Viruses thrive in aquatic plants in Florida's springs
Viruses are a hot topic. We hear about them daily. While the viruses that dominate the news cause disease, this is not always the case. Some viruses survive in living things without doing any harm. Some can even help the host organism. There are so many different types of viruses in the world, yet we know so little about them. Dr. Mya Breitbart's lab at the University of South Florida College of Marine Science is working on that very problem, figuring out which viruses are in aquatic habitats and what they are doing there.

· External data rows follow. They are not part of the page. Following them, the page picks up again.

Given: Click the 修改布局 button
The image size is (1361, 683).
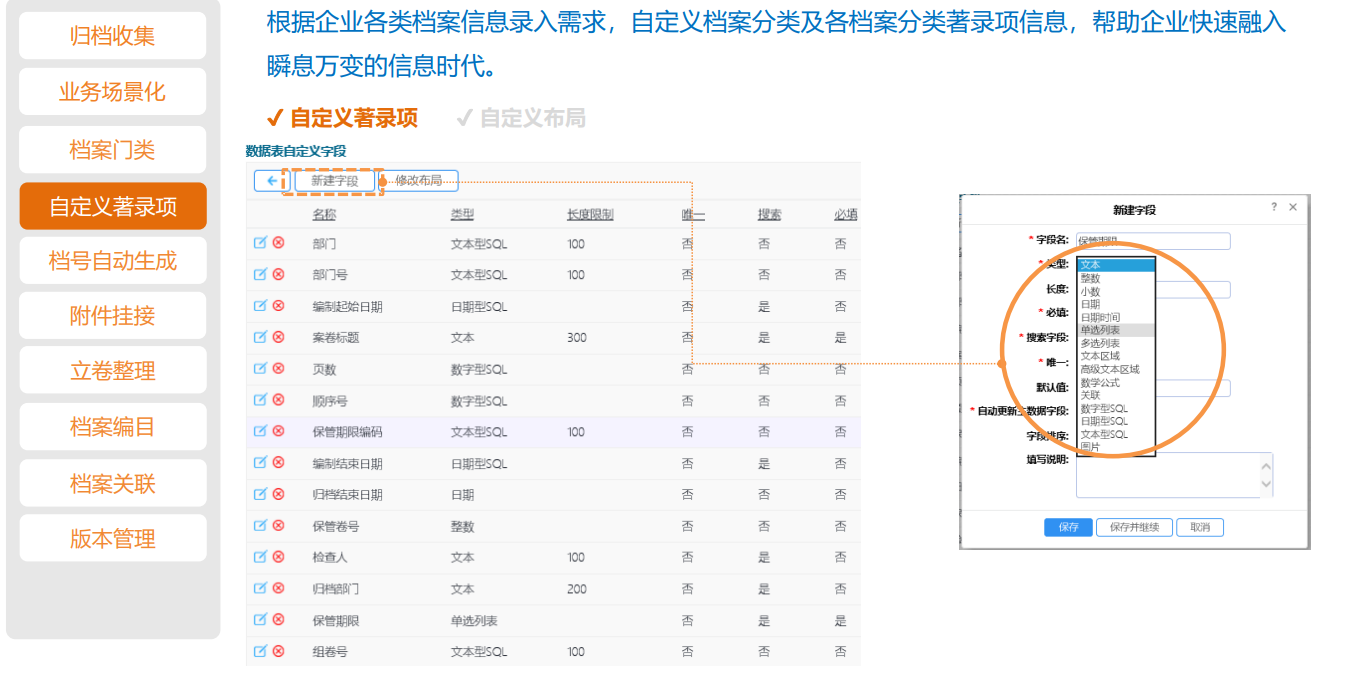Looking at the screenshot, I should [x=418, y=181].
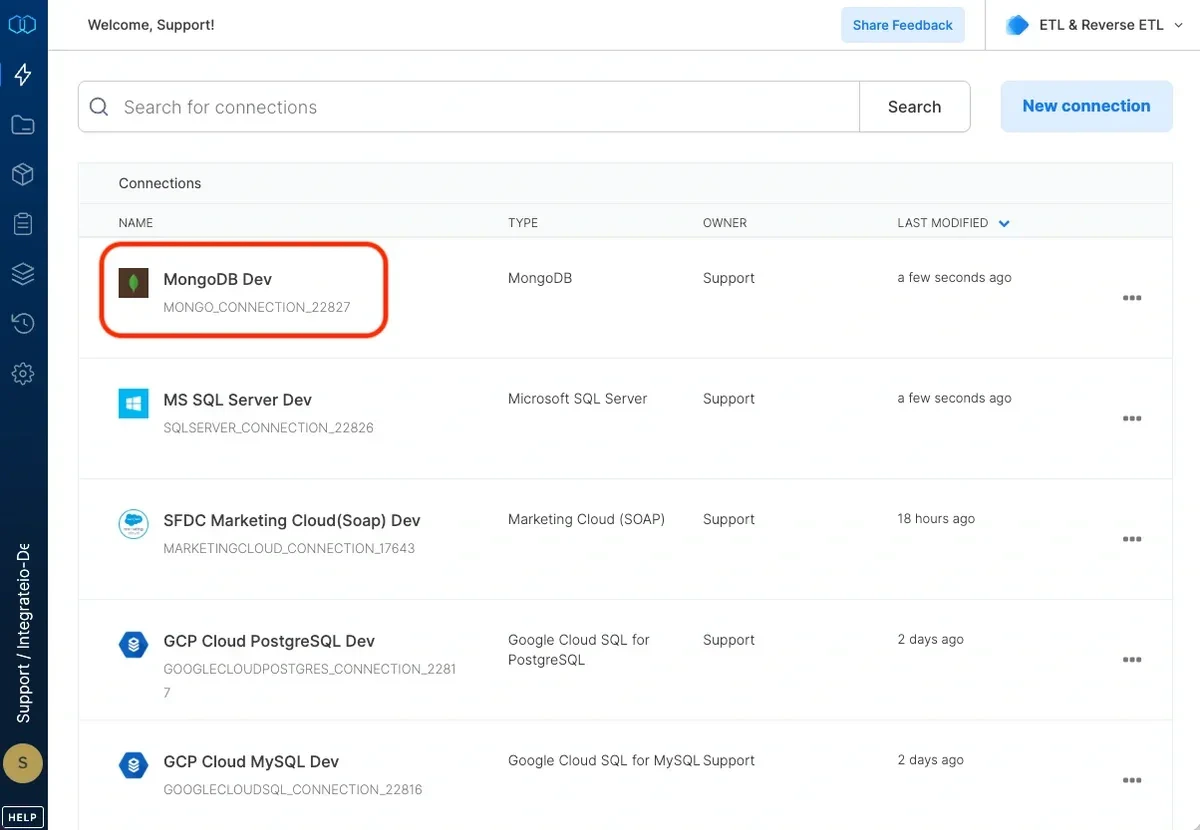Open the history clock icon in sidebar
This screenshot has height=830, width=1200.
(x=23, y=323)
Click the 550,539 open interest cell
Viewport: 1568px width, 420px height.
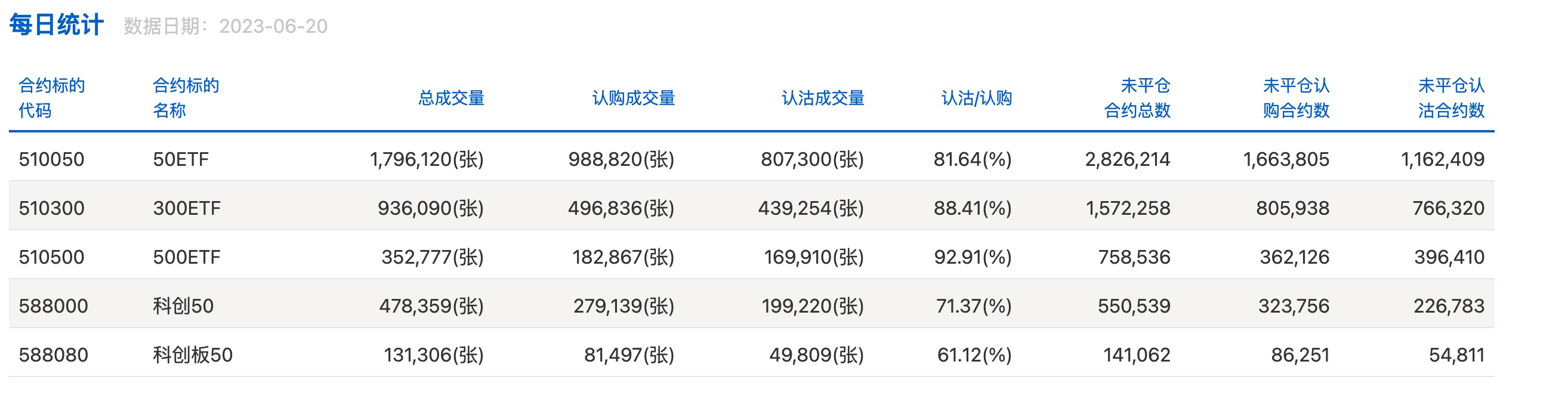coord(1134,305)
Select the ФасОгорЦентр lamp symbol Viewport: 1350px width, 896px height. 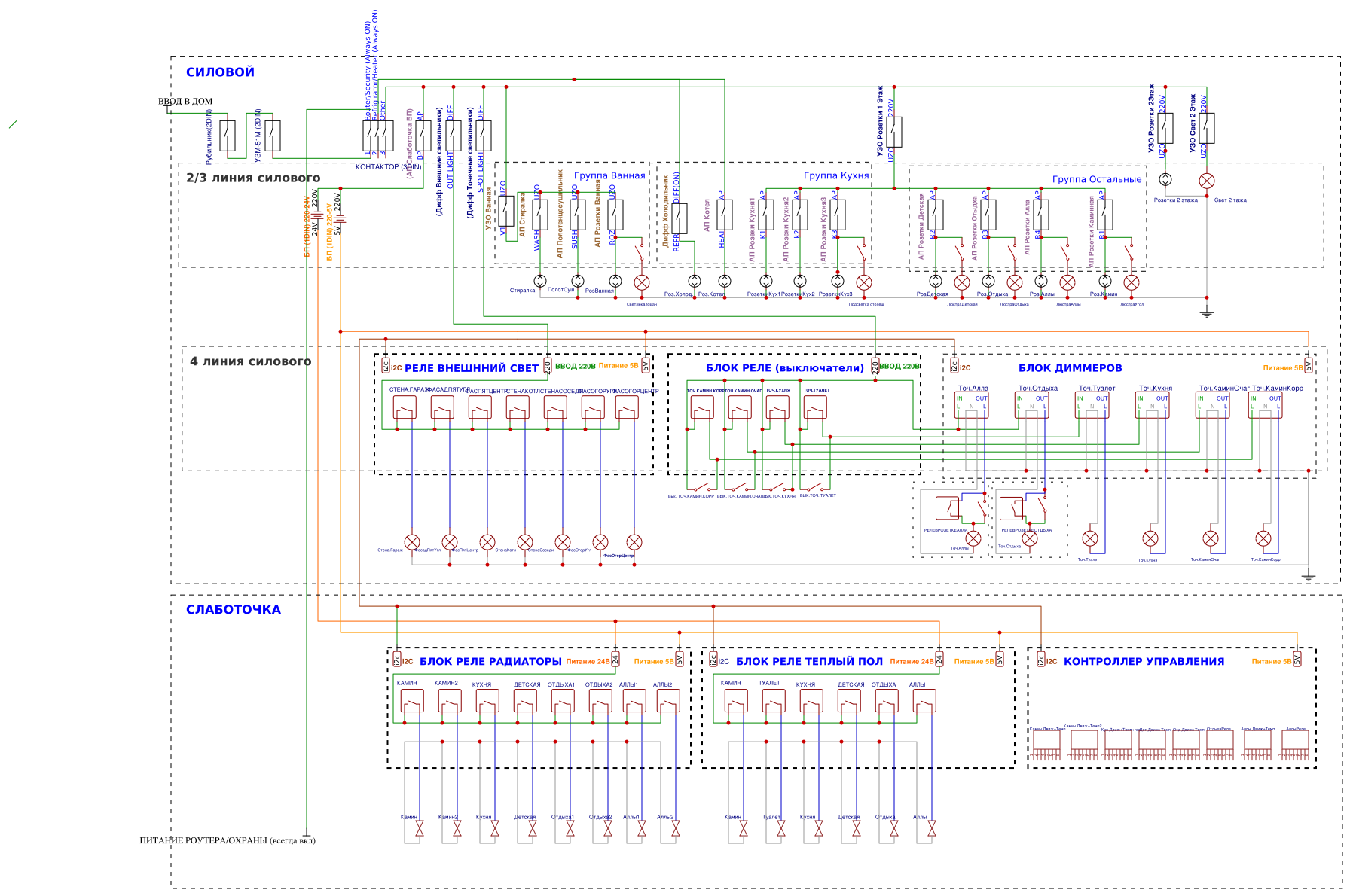634,541
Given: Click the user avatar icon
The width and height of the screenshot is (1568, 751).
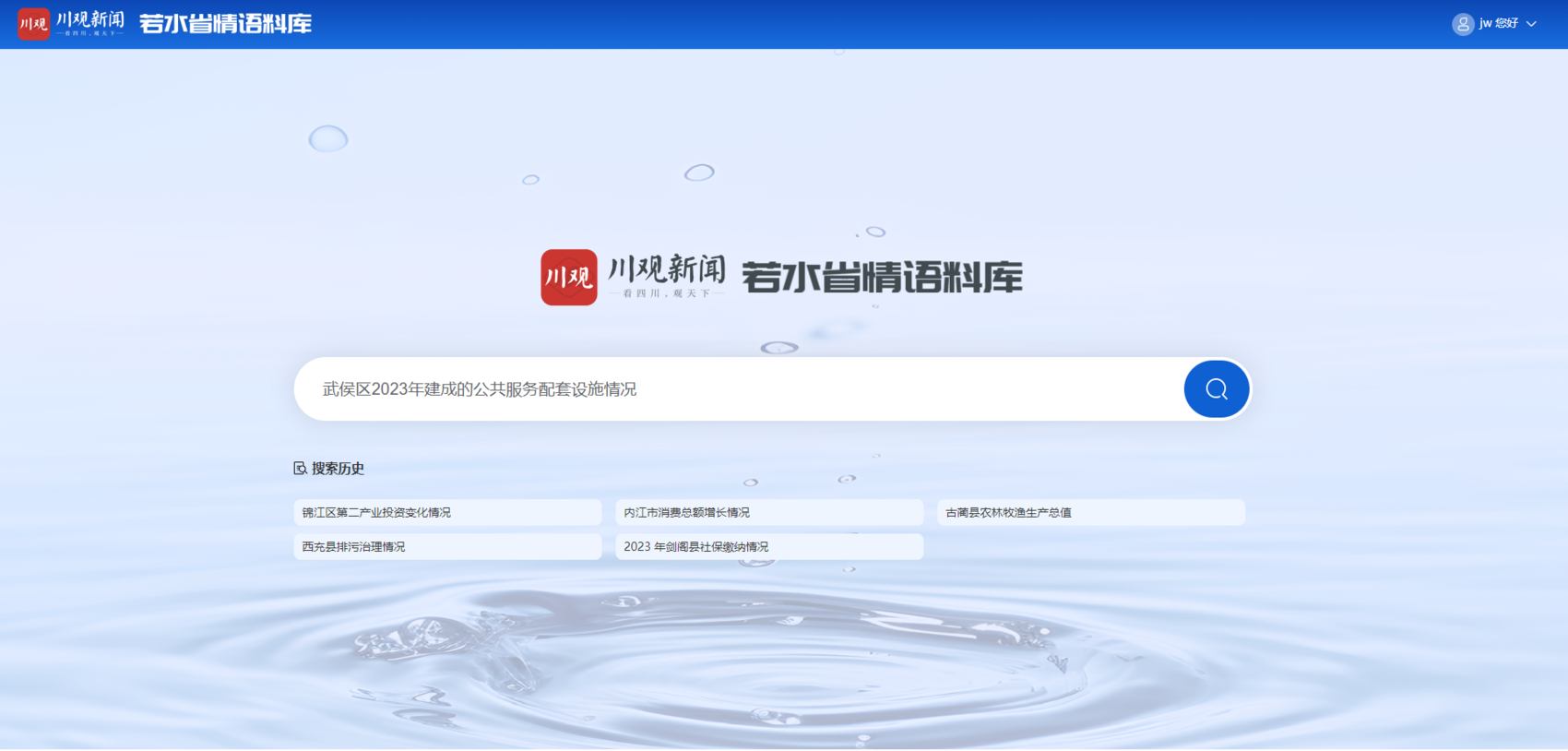Looking at the screenshot, I should (x=1462, y=24).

Recently, the focus has been on viruses in macrophytes, a diverse group of photosynthetic plant-like organisms that are visible with the naked eye, in Florida's beautiful freshwater springs. Macrophytes include seagrasses, mosses, macroalgae, liverworts, and more. These organisms help keep our springs crystal clear, provide food for manatees and other animals, and help with nutrient and carbon cycling in these unique environments.
There are some viruses that have long been known to cause disease in crops and other land plants, so a great deal of energy (and money) goes into monitoring them. However, many viruses also infect land plants without causing harmful symptoms and some have even been shown to be advantageous. For example, some viruses enhance a plant's tolerance to drought. Unlike land systems, almost nothing is known about viruses in aquatic plants.
Lead researcher Dr. Karyna Rosario explains, "It's mind-blowing that the study of viruses began with the discovery of a plant virus, tobacco mosaic virus. Yet, after a century of virological research on terrestrial plants, we have not paid attention to viruses infecting aquatic plants. We might not eat most of these plants, but they are essential for the health of marine and freshwater systems."
This is a big research gap, and the Breitbart lab does not shy away from this work. In fact, we love collecting samples in the chilly Florida springs. As the lab manager, I help to coordinate sample collections and processing.
Our lab's latest paper, published in PeerJ, was the first study to sequence viruses from freshwater macrophytes. The study allowed us to look at the different groups of viruses associated with these aquatic plants and compare them to viruses found in other environments.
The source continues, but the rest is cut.